Кучум обогнул костер, пытаясь пробиться к речке. Но с другой стороны на
него наезжал с опущенным вниз копьем второй всадник. Увернувшись от жала
копья, Кучум упал боком на землю, несколько раз перекатился по мокрой траве
прямо под ногами у лошади.
"Кто же это?! Кто?! -- лихорадочно работало сознание.-- Сибирцы? Не
похоже. Нет, то скорее всего свои, из моих отрядов. Псы! Предатели!"
Сбоку на него налетел третий всадник, пытаясь затоптать конем. Кучум
громко ухнул на лошадь и ударил ее по морде, саблей плашмя... Конь, не
ожидавший этого, взвился на дыбы, сбросил всадника и наметом ушел в темноту.
-- Кто такие?! -- заорал Кучум, получивший небольшую передышку.-- Из
какой сотни, сука?!
-- Сам сука! -- заорали нападающие в ответ.-- Сейчас ты нам за все
заплатишь! Сучий потрах! Хан сраный!"
Кучум успел сбежать по склону вниз к речушке, но дальше начиналась
осока высотой по пояс, растущая на здоровенных кочках. Сделав несколько
шагов, он запнулся и упал. Тут-то и настигли его преследовали. Один из них
прыгнул на спину, вывернул руку, вдавил в землю. Подоспели и остальные,
принялись дубасить по голове, по ребрам, пинали ногами, стараясь попасть в
пах. Кучум застонал, обмяк и больше не сопротивлялся.
Его поволокли по склону наверх, бросили к костру, уперев в грудь острие
копья.
-- Где деньги, что ты обещал нам за поход? Говори, сучья морда! --
заверещал прямо ему в лицо гнусавым голосом один из бандитов. Его гнусавый и
вздорный, как у бабы, голос выдал его происхождение.
"Кипчаки! Они, опять они взбунтовались! Подлые скоты!" -- утвердился в
своем предположении Кучум.
Тем временем гнусавый выхватил из костра головню и со смехом поднес к
лицу пленного. Искры посыпались прямо ему на лоб и заставили поднять левую
руку, заслоняясь от них.
-- Не нравится? Да? -- заржал гнусавый.-- Сейчас мы тебя чуть поджарим,
а потом поговорим по душам.
-- Чего вы хотите?
-- Деньги! Обещанные тобой деньги!
Кучум обвел их взглядом и понял, что выхода нет. У караван-баши была
небольшая сумма, оставленная на черный день. На самый черный день. И неужели
этот день настал? Но и умирать из-за нескольких сотен монет не хотелось.
-- Хорошо, вы получите деньги. Они у купцов в караване. Идемте к ним,
-- Ишь чего захотел! -- осклабился мужик в темном стеганом халате с
рыжей бороденкой.-- Мы поведем тебя туда, а там охрана. Нет, мы не дураки.

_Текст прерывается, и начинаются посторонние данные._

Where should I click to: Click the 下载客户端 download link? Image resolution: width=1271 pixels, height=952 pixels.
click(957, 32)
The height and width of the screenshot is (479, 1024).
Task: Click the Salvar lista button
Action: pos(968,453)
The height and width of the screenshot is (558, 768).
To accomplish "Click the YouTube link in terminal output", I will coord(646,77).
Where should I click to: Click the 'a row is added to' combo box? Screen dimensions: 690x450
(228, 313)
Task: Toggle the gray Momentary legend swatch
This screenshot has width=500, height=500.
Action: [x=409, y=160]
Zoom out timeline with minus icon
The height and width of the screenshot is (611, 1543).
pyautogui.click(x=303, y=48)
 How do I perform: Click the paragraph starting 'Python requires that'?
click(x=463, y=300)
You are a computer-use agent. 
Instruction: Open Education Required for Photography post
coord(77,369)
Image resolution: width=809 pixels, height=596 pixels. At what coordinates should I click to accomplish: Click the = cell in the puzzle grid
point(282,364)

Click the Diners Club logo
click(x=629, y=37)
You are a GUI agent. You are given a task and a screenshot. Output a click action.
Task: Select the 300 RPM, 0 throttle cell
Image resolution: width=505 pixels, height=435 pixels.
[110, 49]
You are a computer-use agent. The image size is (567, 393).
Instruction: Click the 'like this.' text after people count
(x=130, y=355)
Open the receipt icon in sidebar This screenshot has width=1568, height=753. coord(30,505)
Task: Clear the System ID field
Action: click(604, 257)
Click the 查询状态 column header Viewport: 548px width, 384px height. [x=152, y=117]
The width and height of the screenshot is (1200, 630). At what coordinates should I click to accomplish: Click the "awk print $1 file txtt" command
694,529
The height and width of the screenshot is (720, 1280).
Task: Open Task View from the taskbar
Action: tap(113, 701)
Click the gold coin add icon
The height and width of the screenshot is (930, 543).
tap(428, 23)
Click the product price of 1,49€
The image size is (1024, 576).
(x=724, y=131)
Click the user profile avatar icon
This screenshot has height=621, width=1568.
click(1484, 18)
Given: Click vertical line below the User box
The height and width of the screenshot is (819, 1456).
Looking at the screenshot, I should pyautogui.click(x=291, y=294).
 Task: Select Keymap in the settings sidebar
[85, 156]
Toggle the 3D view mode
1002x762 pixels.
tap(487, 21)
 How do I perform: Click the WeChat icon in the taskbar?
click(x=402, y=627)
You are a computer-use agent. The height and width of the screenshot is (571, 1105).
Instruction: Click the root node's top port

-- Так что же вы предлагаете? -- Хан сел на землю, отодвинувшись от
головни.
-- Скажи, у кого деньги, и мы приведем его сюда.
-- Деньги у караван-баши, Но когда завтра остальные воины узнают, что
вы похитили их... они же вас из-под земли достанут. Разорвут.
-- Не твое дело, бухарский пес! -- Ткнул его копьем гнусавый прямо в
грудь. Однако копье уперлось в кольчугу и лишь слегка задело Кучума.-- Мы
идем к каравану, а ты, Улмас, будешь сторожить его,-- приказал гнусавый
молодому парню.-- Если чего не так, то руби сразу, не задумываясь.
И они торопливо скрылись в темноте, оставив Кучума на попечение одного
лишь безусого парня.
"Хвала Аллаху, что я на время оттянул развязку. Уж с этим-то юнцом я
как-нибудь совладаю..."-- Он внимательно пригляделся к своему охраннику,
стоящему рядом с зажатой в руке кривой саблей.
Тот был ужасно худ и высок ростом. В набег, должно быть, пошел первый
раз и не выработал в себе еще той жестокости и злобы, присущей бывалым
воинам, проведшим полжизни в сражениях.
Но у Кучума не возникло к нему ни жалости, ни злости. Как к дереву,
которое необходимо срубить для костра. Его просто требовалось убить и все.
Он был для него неодушевленным предметом.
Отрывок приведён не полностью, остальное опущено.